(Screen-element location entries)
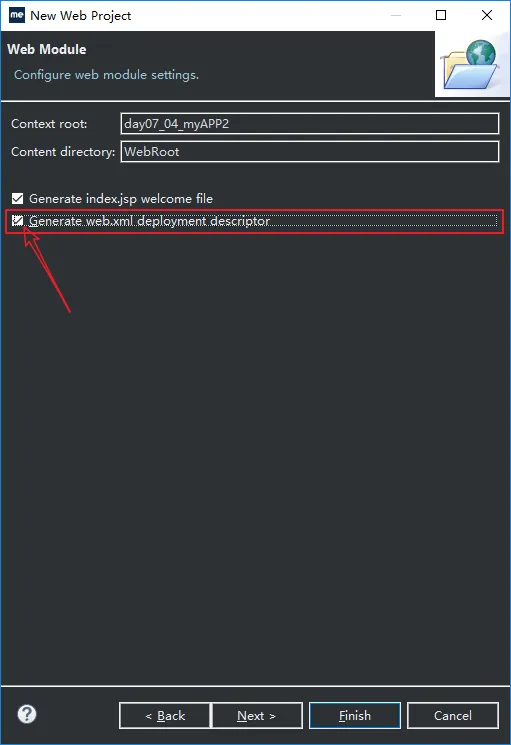The height and width of the screenshot is (745, 511).
Task: Minimize the New Web Project dialog
Action: point(396,15)
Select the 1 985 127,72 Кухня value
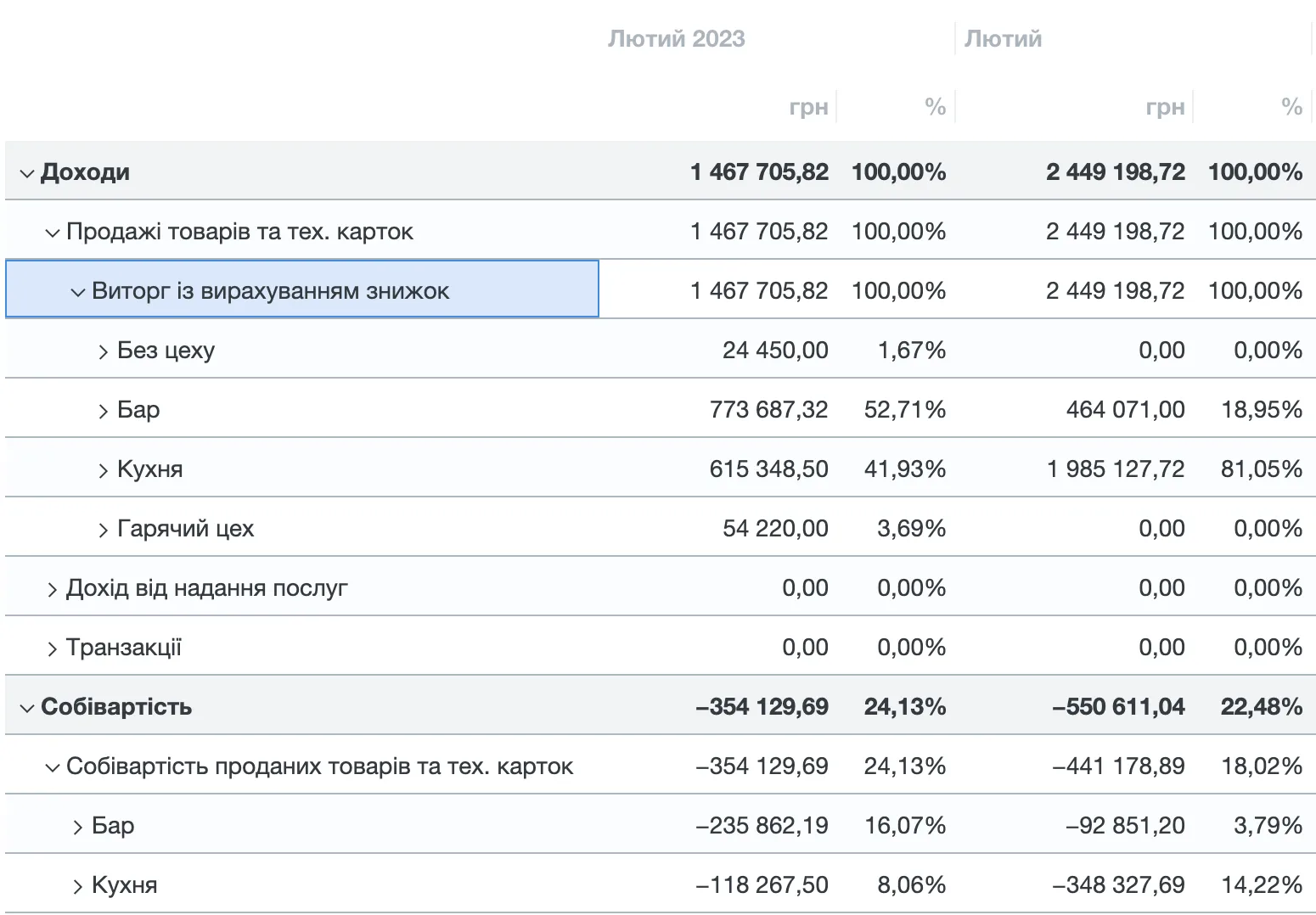This screenshot has height=915, width=1316. point(1115,469)
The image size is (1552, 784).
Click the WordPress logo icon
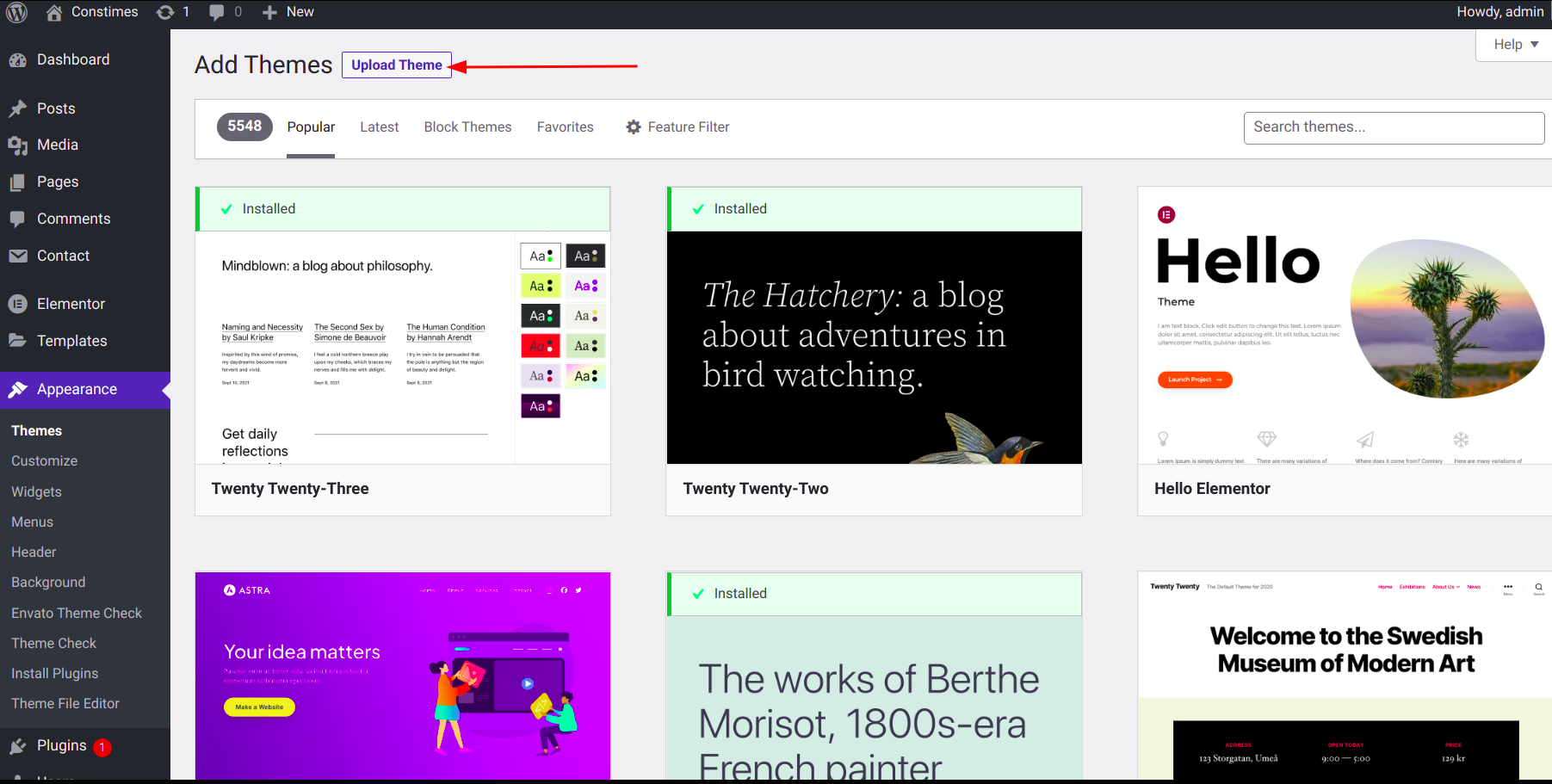17,12
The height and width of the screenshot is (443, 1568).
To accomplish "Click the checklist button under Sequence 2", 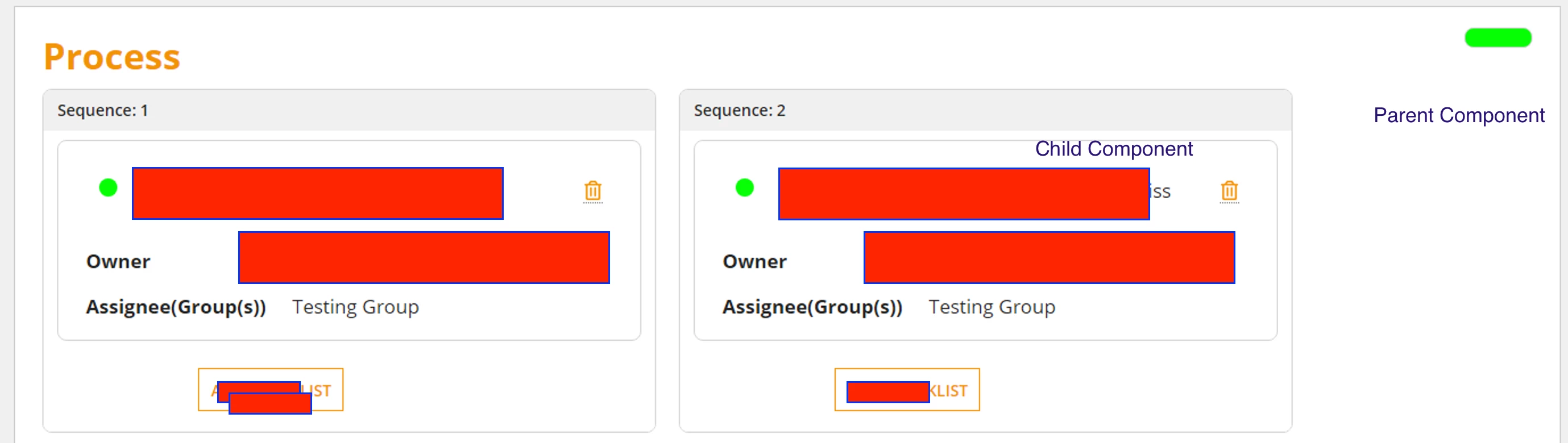I will click(907, 390).
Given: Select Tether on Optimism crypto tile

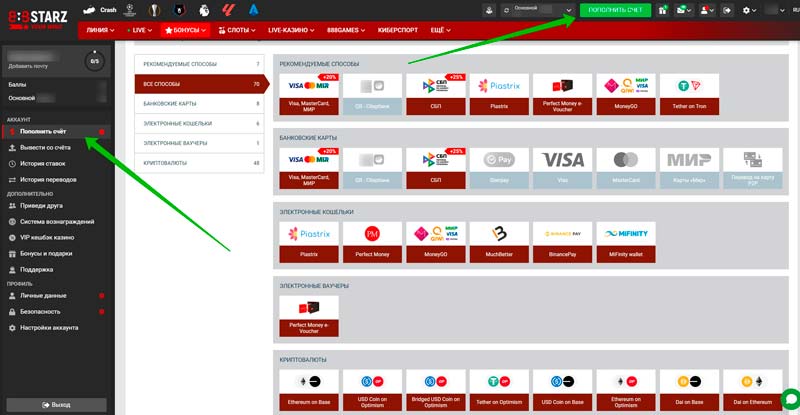Looking at the screenshot, I should tap(497, 389).
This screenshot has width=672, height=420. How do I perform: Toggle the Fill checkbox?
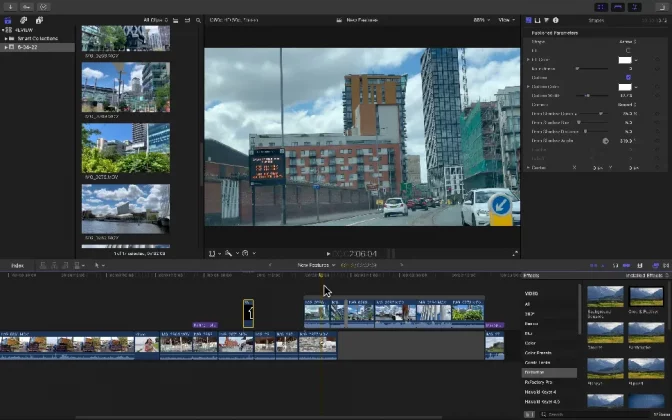(x=628, y=50)
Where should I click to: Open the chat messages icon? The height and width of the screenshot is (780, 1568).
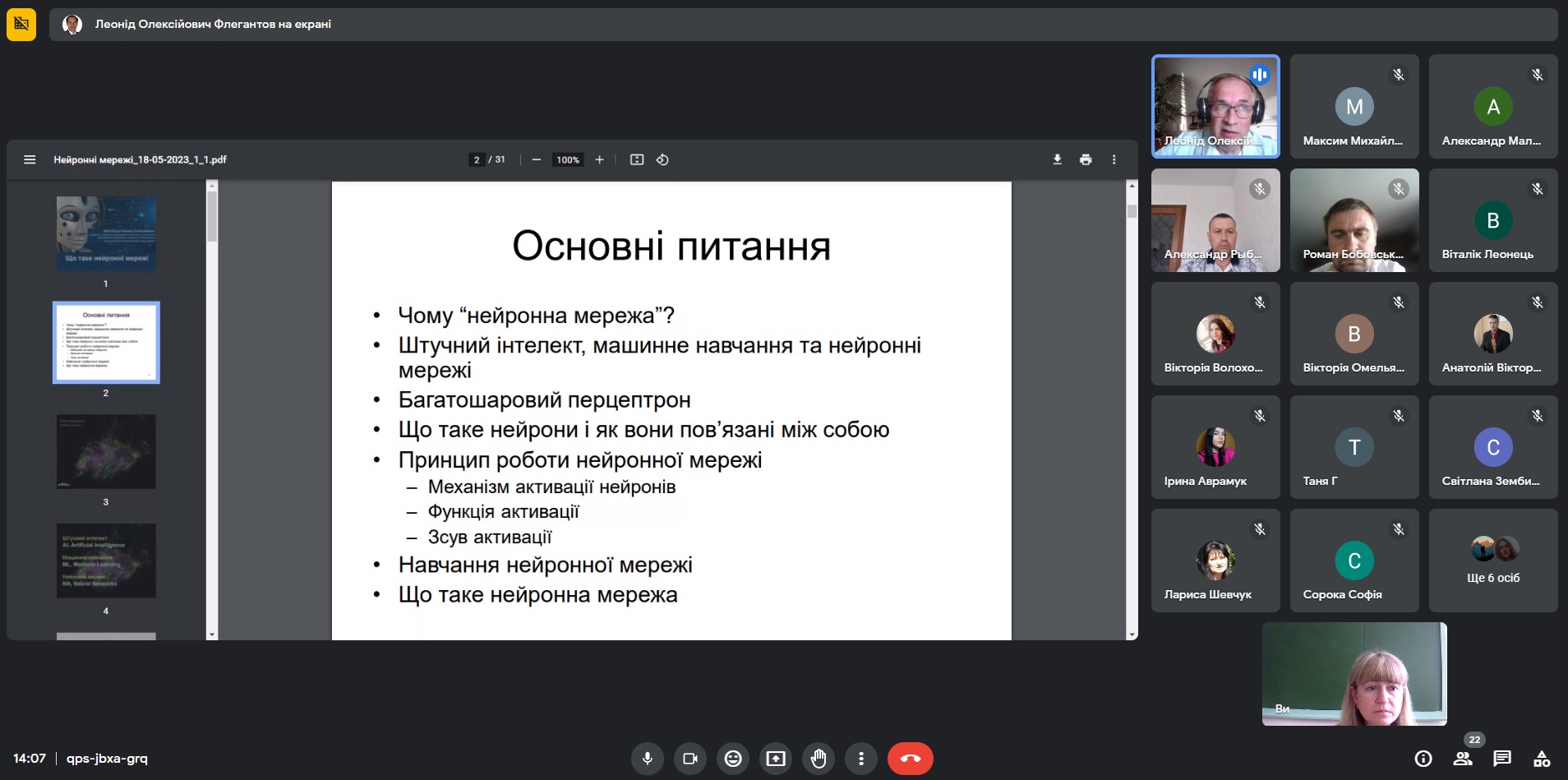coord(1502,759)
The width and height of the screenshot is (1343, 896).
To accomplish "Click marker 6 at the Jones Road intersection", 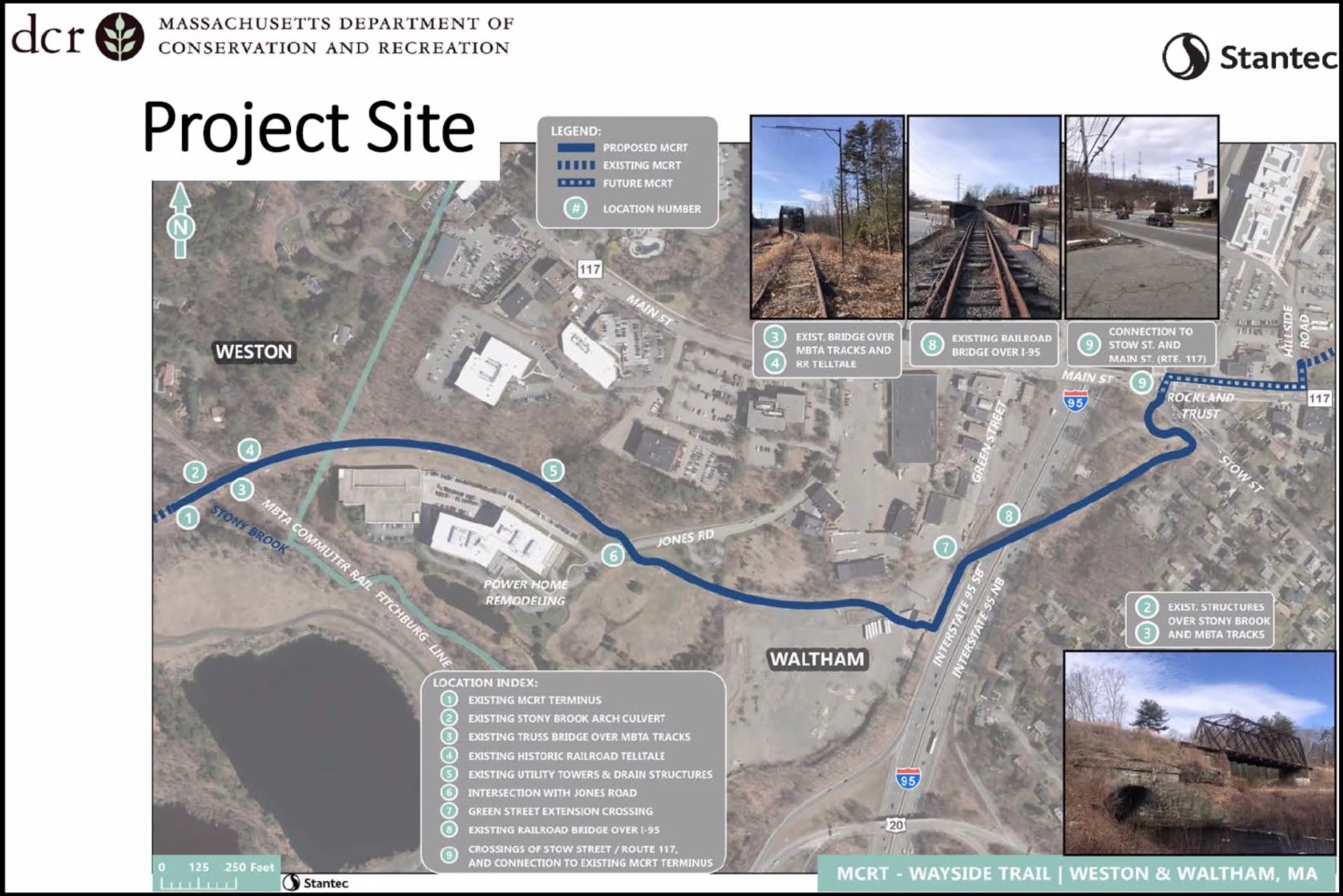I will click(613, 554).
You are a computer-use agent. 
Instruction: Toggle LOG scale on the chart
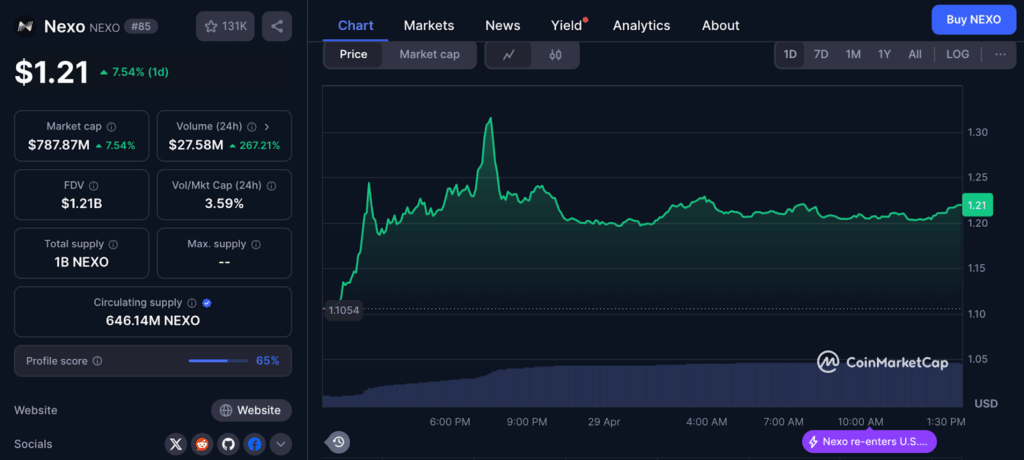(x=957, y=54)
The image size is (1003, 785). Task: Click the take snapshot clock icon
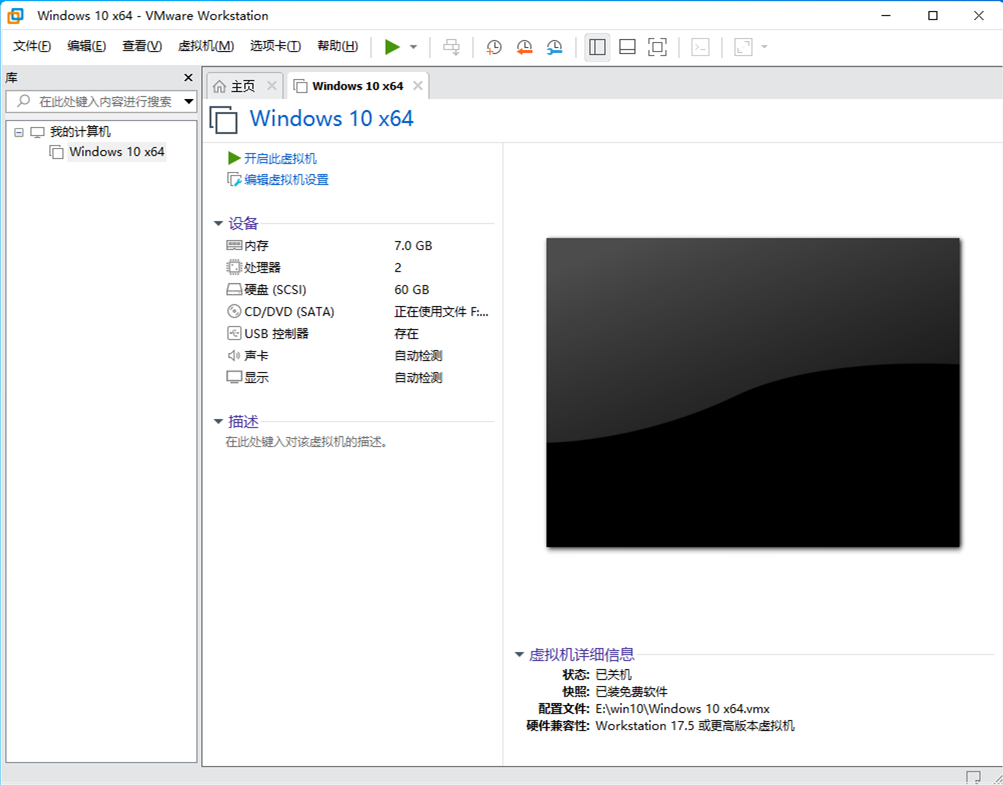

### What to do
Reproduce the entries verbatim, beginning at the line that contains "You are a computer-use agent." and continuing through the last entry. Omit the pictures from your copy.

### Exercise output
You are a computer-use agent. 
Instruction: Toggle LOG scale on the chart
(x=957, y=54)
The image size is (1003, 785). Task: Click the take snapshot clock icon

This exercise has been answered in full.